+++ Passage +++

# QIKSILV3R GTR33



## manna_34 (Aug 28, 2008)

hey guys,
ive been along time lurker. sold my modified s15 last wk so decided to get serious in my search for a gtr. always wanted an r34 but then i came across this beauty. Its a series 3 r33 gtr.

Mods:
Tomei poncams type B (260,260,9.15) with adjustable cam gears,
Tomei cam cup stud kit
All new genuine Nissan shims
Mines Cam cover baffle kit
Nismo adjustable fuel regulator
HKS fuel pump
HKS turbo timer
M's power intake
HKS racing chamber kit
Tomei exhaust manifolds
Mines stainless pro front pipes
Kakimoto 3.5 cat back
HKS extension kit
HKS GTSS turbo kit
Sard 700cc injectors
HKS evc 6
PFC djetro
splitfires coil packs
Essential oil catch can with earls lines
Tomei timing belt
N1 water pump
New idler and tensioner pulleys
Custom powder coated engine covers and Tomei decorative spark cover

power 436hp atw. Im very very happy with her, been leaving work early to just drive around haha. Thumbs up to the previous owner for such a beautifully built machine.


----------



## Streetgasm maus (Mar 7, 2007)

Serious Horny looking car u got there 


the s15 is lovely as well


----------



## GKDK (Mar 31, 2007)

So you bought simons old car. Good car. He babied it.


----------



## BenGTR (Apr 3, 2007)

Lovely?..
That Silvia looks just sexual!
The last pic looks awesome too!


----------



## manna_34 (Aug 28, 2008)

+++

# Set tasks:
(a) From the R33 GTR thread, copy out the stretch from "# QIKSILV3R GTR33" through "series 3 r33 gtr.".
(b) Using the R33 GTR thread, answer the following:
(i) What power at the wheels does the car make?
(ii) Which turbo kit is on the car?
(iii) According to GKDK, how did the previous owner treat the car?

+++ Extracted entries +++

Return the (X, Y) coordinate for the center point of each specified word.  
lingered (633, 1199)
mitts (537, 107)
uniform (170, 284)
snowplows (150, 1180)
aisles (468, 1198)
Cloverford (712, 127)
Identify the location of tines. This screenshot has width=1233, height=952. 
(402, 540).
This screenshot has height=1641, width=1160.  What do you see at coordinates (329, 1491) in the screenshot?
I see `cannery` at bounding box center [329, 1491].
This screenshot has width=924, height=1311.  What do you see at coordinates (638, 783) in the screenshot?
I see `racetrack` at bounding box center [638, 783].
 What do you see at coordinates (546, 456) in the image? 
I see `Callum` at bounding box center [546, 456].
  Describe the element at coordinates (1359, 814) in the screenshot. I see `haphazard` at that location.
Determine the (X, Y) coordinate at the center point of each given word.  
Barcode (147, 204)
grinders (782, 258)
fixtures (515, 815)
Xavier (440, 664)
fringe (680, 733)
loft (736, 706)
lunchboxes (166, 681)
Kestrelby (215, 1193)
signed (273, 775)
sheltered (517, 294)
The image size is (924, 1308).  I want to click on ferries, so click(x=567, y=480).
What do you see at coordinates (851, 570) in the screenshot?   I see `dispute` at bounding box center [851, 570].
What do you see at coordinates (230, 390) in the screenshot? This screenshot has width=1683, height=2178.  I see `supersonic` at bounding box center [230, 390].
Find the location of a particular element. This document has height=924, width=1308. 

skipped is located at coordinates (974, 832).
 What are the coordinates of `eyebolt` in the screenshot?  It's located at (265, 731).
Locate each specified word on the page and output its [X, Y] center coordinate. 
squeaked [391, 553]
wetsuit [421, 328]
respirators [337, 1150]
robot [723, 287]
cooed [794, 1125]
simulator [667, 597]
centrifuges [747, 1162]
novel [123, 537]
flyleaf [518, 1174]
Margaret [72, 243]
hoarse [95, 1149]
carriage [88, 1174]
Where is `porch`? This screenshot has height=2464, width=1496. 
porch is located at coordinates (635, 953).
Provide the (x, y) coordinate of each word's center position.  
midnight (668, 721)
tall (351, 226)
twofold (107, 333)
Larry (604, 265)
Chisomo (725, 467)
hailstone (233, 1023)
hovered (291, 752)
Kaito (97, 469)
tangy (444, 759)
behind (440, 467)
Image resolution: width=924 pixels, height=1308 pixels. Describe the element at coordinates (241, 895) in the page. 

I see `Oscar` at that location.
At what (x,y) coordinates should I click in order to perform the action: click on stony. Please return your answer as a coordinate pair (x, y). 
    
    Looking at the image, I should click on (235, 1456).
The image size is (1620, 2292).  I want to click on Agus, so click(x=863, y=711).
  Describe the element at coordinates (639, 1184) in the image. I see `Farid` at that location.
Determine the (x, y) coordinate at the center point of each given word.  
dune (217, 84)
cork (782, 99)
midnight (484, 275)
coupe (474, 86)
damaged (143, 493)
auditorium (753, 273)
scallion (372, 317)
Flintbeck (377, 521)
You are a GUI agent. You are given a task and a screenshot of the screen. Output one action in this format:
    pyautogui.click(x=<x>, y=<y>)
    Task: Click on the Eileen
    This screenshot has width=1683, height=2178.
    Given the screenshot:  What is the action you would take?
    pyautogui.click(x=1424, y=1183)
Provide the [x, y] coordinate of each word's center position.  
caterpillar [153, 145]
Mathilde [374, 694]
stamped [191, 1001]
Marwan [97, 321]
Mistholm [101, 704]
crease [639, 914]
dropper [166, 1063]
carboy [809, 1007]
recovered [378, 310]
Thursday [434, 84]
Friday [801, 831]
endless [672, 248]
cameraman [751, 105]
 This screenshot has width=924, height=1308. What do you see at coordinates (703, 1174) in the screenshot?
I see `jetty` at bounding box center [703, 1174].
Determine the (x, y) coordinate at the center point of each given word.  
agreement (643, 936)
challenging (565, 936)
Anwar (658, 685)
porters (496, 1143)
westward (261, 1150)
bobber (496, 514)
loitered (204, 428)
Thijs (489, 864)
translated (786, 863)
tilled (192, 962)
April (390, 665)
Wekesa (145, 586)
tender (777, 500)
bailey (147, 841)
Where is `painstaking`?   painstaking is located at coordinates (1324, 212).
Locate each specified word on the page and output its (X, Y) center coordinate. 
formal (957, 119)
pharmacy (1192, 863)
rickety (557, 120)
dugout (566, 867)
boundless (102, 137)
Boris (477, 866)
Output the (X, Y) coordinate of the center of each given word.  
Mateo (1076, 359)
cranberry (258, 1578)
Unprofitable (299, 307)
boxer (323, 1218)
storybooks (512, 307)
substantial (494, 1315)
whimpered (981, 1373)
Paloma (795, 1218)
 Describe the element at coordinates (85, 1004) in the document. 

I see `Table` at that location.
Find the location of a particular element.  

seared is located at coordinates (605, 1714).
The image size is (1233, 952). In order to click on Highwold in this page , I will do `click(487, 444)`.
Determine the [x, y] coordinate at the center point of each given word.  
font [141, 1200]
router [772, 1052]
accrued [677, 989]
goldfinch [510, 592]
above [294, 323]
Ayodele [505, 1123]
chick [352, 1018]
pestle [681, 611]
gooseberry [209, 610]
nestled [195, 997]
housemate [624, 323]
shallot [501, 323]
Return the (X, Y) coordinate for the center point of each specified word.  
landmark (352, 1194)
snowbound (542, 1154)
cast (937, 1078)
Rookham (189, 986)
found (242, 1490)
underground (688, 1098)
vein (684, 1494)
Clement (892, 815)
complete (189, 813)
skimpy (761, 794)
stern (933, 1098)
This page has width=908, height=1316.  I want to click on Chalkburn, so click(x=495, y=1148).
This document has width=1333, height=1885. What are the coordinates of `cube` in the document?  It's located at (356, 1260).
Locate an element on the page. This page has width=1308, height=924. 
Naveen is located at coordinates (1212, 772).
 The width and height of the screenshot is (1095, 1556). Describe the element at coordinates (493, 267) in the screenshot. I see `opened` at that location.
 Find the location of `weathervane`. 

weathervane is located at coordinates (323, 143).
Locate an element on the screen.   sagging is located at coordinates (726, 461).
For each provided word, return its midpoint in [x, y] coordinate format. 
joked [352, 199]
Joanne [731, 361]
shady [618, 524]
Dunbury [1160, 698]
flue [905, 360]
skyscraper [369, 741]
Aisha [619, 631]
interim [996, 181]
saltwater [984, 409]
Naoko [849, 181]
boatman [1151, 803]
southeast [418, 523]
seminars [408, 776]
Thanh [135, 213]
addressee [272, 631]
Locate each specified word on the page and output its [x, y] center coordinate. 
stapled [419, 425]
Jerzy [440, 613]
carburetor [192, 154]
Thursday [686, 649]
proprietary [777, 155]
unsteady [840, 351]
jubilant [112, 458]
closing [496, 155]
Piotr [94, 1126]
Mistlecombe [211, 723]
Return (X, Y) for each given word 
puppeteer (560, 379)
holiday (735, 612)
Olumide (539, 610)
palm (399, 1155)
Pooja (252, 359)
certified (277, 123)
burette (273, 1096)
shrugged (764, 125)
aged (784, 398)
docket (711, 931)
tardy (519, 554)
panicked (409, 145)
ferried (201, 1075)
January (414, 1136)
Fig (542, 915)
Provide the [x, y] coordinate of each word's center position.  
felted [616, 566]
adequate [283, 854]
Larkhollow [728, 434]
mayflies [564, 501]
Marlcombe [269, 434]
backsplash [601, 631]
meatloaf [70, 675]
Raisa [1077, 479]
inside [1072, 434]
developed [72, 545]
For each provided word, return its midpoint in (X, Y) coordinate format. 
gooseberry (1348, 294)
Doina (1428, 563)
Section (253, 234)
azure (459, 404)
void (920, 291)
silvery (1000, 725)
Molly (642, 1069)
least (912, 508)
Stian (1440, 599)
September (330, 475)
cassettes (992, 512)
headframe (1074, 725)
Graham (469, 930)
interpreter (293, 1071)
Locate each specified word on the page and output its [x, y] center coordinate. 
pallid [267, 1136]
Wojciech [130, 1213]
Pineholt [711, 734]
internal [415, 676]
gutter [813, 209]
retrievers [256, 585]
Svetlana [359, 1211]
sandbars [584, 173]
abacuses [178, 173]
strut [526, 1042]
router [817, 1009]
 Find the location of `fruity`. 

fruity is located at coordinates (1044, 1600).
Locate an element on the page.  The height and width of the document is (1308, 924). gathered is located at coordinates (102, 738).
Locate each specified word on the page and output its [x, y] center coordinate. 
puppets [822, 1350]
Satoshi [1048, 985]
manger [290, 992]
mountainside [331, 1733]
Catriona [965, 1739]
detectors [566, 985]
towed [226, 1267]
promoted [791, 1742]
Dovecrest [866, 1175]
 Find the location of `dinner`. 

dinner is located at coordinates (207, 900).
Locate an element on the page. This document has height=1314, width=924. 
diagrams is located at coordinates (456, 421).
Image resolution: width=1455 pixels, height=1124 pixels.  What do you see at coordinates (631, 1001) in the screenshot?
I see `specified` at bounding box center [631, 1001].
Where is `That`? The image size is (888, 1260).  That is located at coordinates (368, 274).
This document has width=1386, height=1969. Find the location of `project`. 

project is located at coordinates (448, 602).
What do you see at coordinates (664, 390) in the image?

+++

# Answers to the exercises:
(a)
# QIKSILV3R GTR33



## manna_34 (Aug 28, 2008)

hey guys,
ive been along time lurker. sold my modified s15 last wk so decided to get serious in my search for a gtr. always wanted an r34 but then i came across this beauty. Its a series 3 r33 gtr.

(b)
(i) 436hp at the wheels.
(ii) The HKS GTSS turbo kit.
(iii) He babied it.